-- Quoted passage --

* START *

Posted by: Jenny | Sunday, 18 October 2009

The Big Squeeze

Despite my best intentions, I didn’t manage to write this post in time for Blog Action Day 2009 on the topic of climate change.  But here it is, better late than never…

Apple Day

A local farmer has invited our Transition group to pick apples in his orchard.  This gives us the idea of holding an ‘apple day’ in the village, for the local community to bring along their apples for pressing, and take away the juice.  Windfalls, apple varieties that are not very good for either eating or baking, even fruit that is bruised and beginning to rot, provided it is not mouldy – all these can go into the press.

The orchard we have been offered turns out to have been neglected for many years.  There is not much fruit on the trees.  Here’s our first challenge: where do we find a sufficient quantity of apples for pressing?  Some of the group have one or two apple trees in their gardens.  One member, who has an allotment, mentions that there are trees near the allotments but he is unsure who they belong to.

Challenge number two: how do we acquire, or even construct, the machinery needed for chopping up and pressing the apples?  We have read up on the process, and learn that you need a ‘scratter’ to mill the apples into a pulp suitable for pressing.  And then you require some form of press.  Most of the farms in this part of the country have made cider and perry in the past.  You sometimes see abandoned presses lying around in farmyards as you walk past.  But in the time available to us, we need to find a press that is in working order.

Gathering the fruit

We set our sights lower: for this year, we will learn about the process and do a ‘pilot’ run.  If it’s successful, we will plan a public event next autumn.  The group agrees to meet one Saturday in October, bringing along any apples they have already gathered, and going round various gardens and farms together, by agreement, to gather more.  The result: about 12 sacks of fruit.

Scratting and Pressing

We have arranged to take the apples to a local farmer, Vic Holder, who spends much of his time during this season scratting and pressing apples and pears for his own cider and perry production, as well as for others who bring their fruit to him and collect the juice for a small fee.  The group plans to go along to watch and join in the juice production.

* END *

-- Data lines --
* START *

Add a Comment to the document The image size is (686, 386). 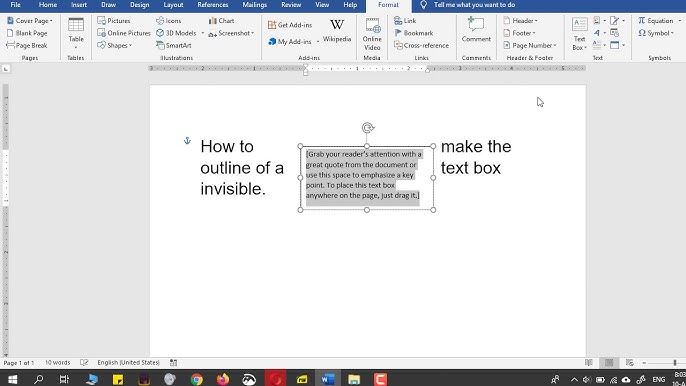[476, 30]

* END *

-- Stated goal --
Can you carry on the blog post about the village apple-pressing trial from the point where it stops?

-- Exercise response --
The apples are fed into the machine straight from the sacks.  The milled apples are then decanted from the tubs onto layers of nylon netting, each of which is wrapped around the five-centimetre layer of apples to make a flat parcel on the press.  Up to 15 such parcels are constructed, one above the other, neatly arranged using a wooden form.  A metre-square block of wood is placed on top, and the beam is winched down using manual force and two ancient-looking screws.  Juice is already flowing from the weight of the apples, even before the beam reaches the stack of milled fruit.  A concrete block at the base of the press has a channel around its four sides, and a spout at one corner.  A tub collects the juice as it runs off the block.

Someone has brought a glass, and holds it under the spout to collect a sample of the juice.  The glass is passed round and we all taste the sample.  Having seen the state of the apples that went in, the variety of fruit we collected, and the various additional ‘ingredients’ – grass, leaves, wasps – I am pleasantly surprised at how delicious it tastes.

Then our amateur bottling begins.  We have brought along all the bottles and containers we can find, and set to work filling these using a funnel which one member had the foresight to bring.  Still there are not enough bottles to take away all the juice we’ve produced.  We donate the rest of the tub to Vic.


Climate Change

What has all this to do with climate change?  At this point I will make an unashamed plug for the Transition Towns movement, which started in Totnes in 2006.

The main aim of Transition projects is to raise awareness of sustainable living and build local resilience in the near future, to be better prepared for a future where the combined realities of a shortage of oil (and the accompanying increase in prices of oil and oil-derived products), climate change, and population growth, will require more and more local solutions.  Communities will need to seek out methods for reducing energy usage as well as increasing their own self-reliance.  This translates into initiatives such as community gardens and orchards for growing food; promoting renewable energy and insulation for businesses and homes; recycling and reusing ‘waste’ items.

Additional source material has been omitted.